De Coninck Vineyards contested the violations earlier this month. John Bailey, an attorney with Salinas-based Alternative Dispute Resolution, said he filed the appeal on behalf of De Coninck Vineyards, but declined to elaborate and pointed to the public record of the appeal.
That document was not immediately available because it was on hold pending an OSHA investigation and also had to be requested under the state’s public records law.
Among the more serious violations issued included one for failing to guard a revolving shaft, and another for failing to turn off an engine before trying to unclog, clean or otherwise service a piece of equipment, according to OSHA’s website. Both violations carry a penalty of $15,750.
The third serious violation, which carries a fine of $5,060, is for not having a program to prevent injury and illness, according to OSHA.

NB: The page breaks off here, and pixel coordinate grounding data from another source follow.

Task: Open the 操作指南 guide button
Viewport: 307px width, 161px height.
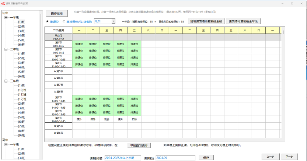Action: (x=57, y=13)
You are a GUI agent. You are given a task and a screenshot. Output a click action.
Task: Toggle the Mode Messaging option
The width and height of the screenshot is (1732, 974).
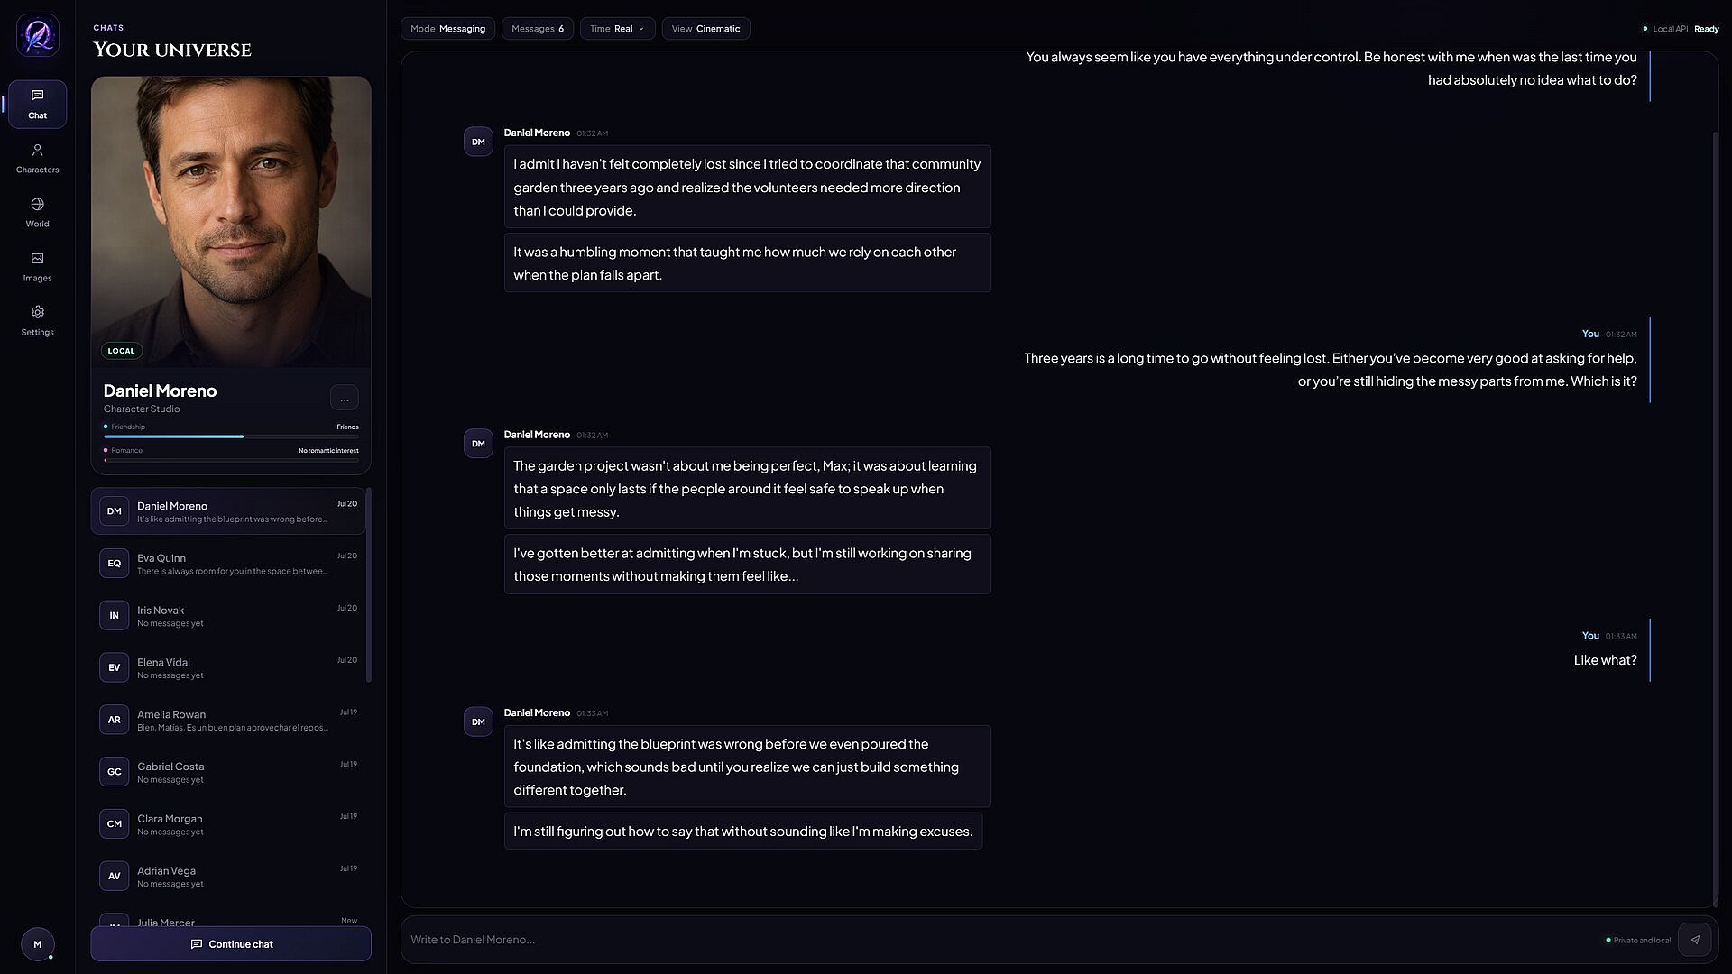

The other two violations were for failing to have a plan to prevent heat illness and failing to provide effective training about heat illness. Both carry a fine of $560.
This was the second wine industry death in Napa County investigated by government safety agencies over the past two years.
In May 2017, an employee of a refrigeration contractor died when he fell through a fiberglass light panel on the roof of a refrigeration building at Sutter Home Winery, 100 Main St., St. Helena.
Cal/OSHA proposed penalties of more than $100,000 against the contractor and the winery for safety deficiencies. Both Sutter Home and the refrigeration company, Applied Process Cooling Corporation, filed appeals.